### WORK TO BE COMPLETED
Restate word for word the section of the entries that opens at the line containing "Collapse the BANK 0/DDR5-B2 group" and closes at the line containing "Task: Open 文件管理器 panel settings gear", both lines kept, pictures dropped.

======== RECORDS SUPPLIED ========

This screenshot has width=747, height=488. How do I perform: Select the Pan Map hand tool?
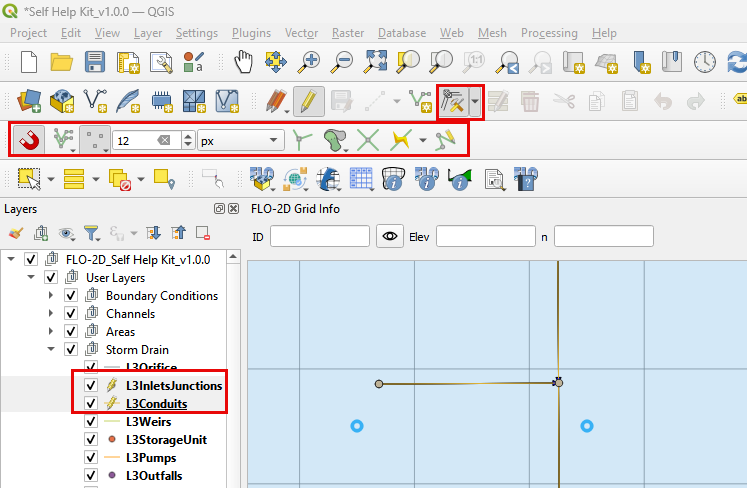(244, 62)
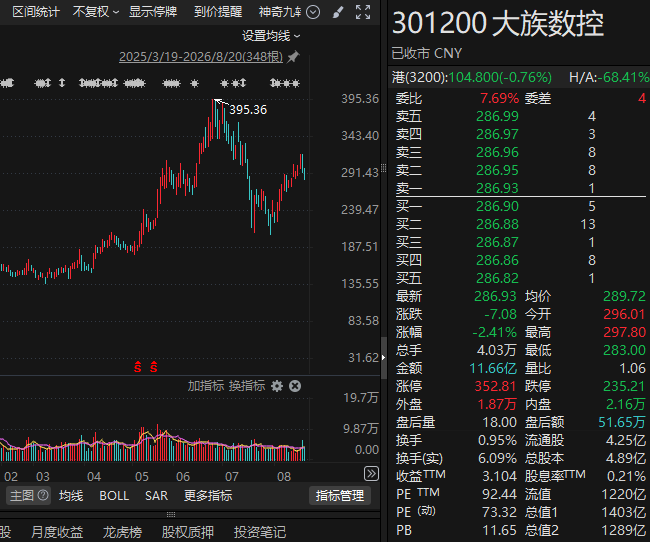Open the 月度收益 tab
Image resolution: width=650 pixels, height=542 pixels.
(x=57, y=532)
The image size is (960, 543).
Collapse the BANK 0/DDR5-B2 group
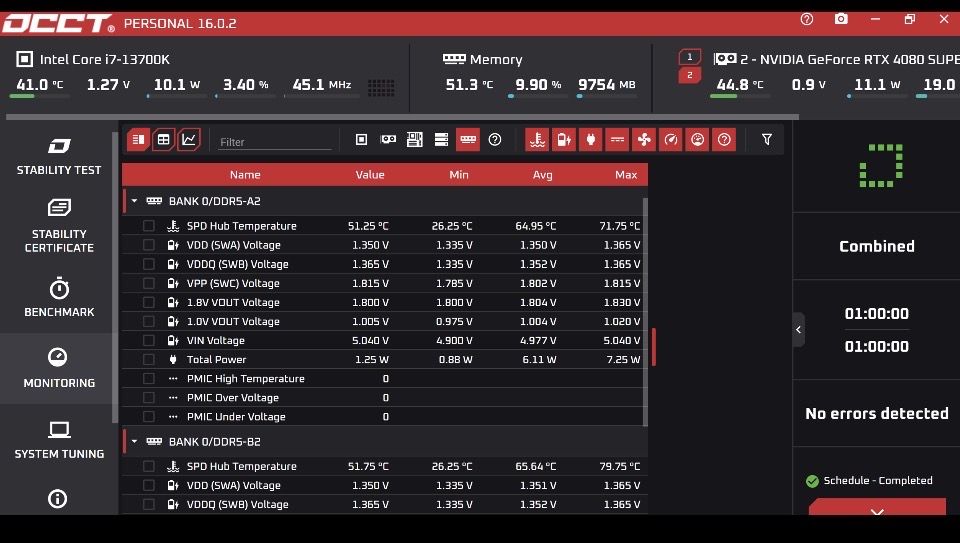pos(135,441)
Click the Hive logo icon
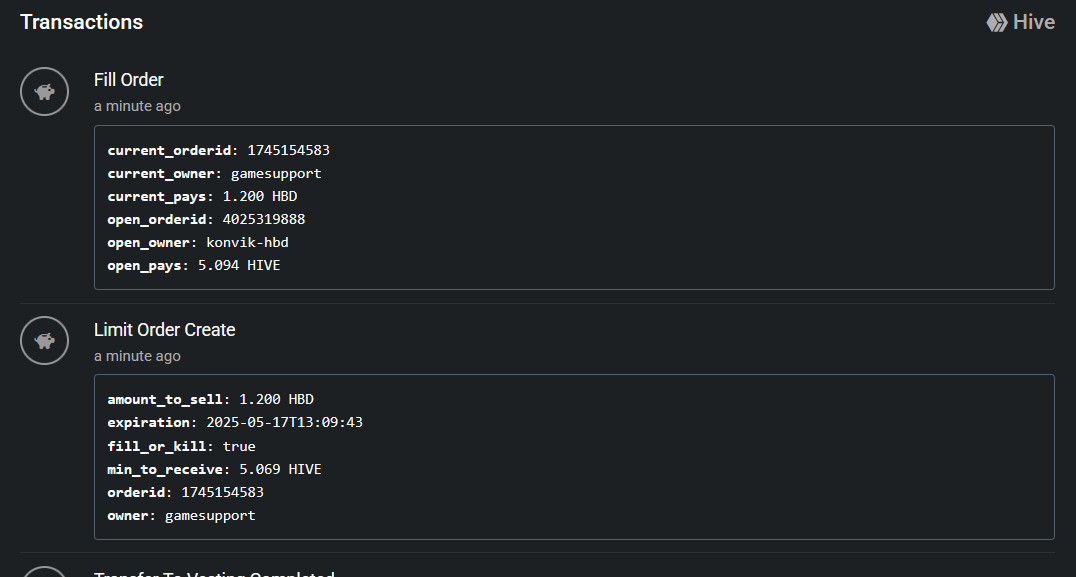 click(997, 23)
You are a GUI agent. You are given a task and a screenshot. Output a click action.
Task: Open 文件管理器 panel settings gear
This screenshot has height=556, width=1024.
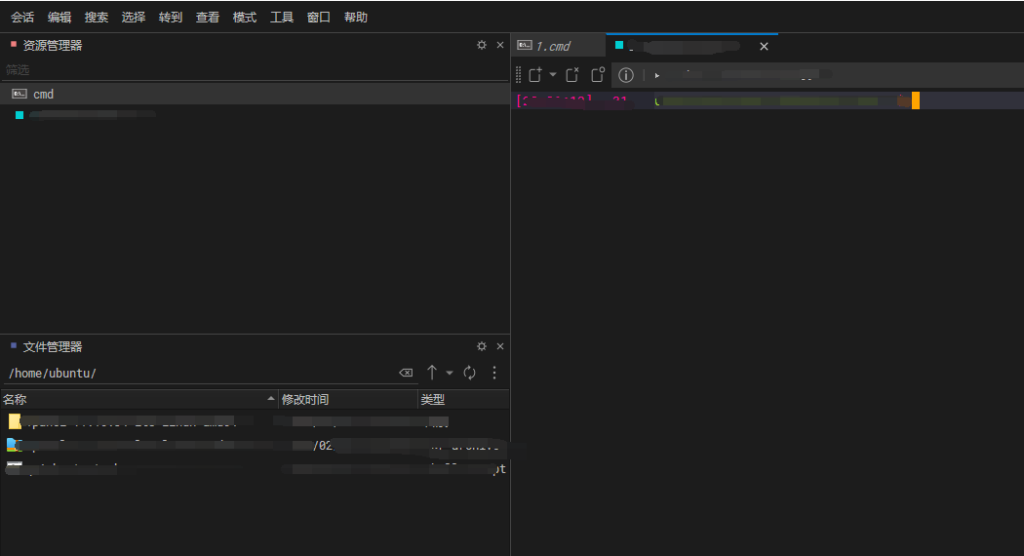[x=481, y=346]
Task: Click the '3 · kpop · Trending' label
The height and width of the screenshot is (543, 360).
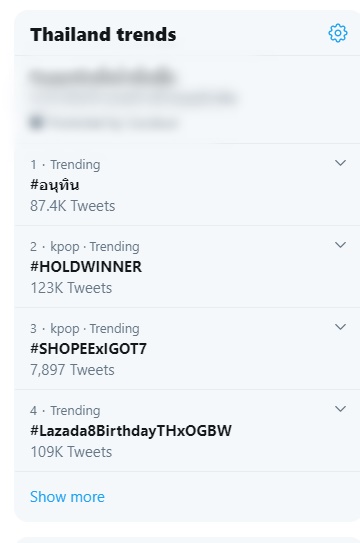Action: point(85,329)
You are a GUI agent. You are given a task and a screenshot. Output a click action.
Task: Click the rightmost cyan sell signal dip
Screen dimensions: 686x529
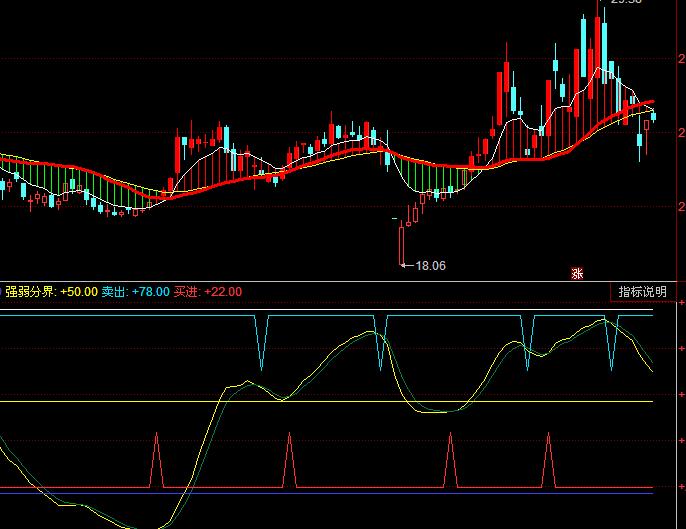[612, 345]
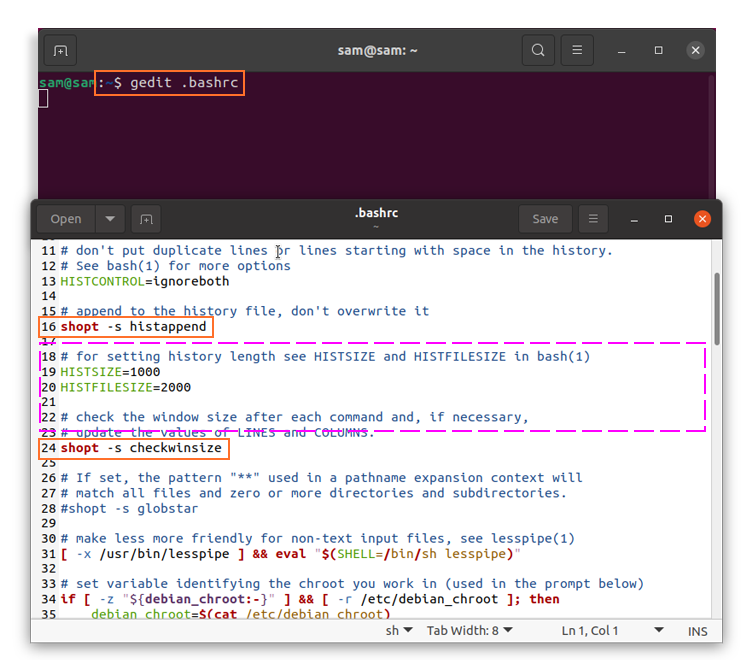Open the terminal search icon

click(x=538, y=50)

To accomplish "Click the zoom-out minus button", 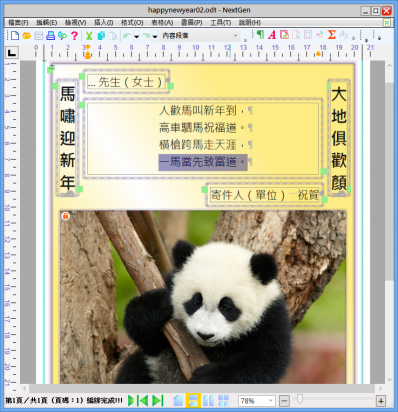I will coord(284,401).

========

### YOUR RESPONSE
Collapse the BANK 0/DDR5-B2 group
pos(135,441)
Click the Hive logo icon
 click(997, 23)
You are a GUI agent. You are given a task and a screenshot. Output a click action.
Task: Open 文件管理器 panel settings gear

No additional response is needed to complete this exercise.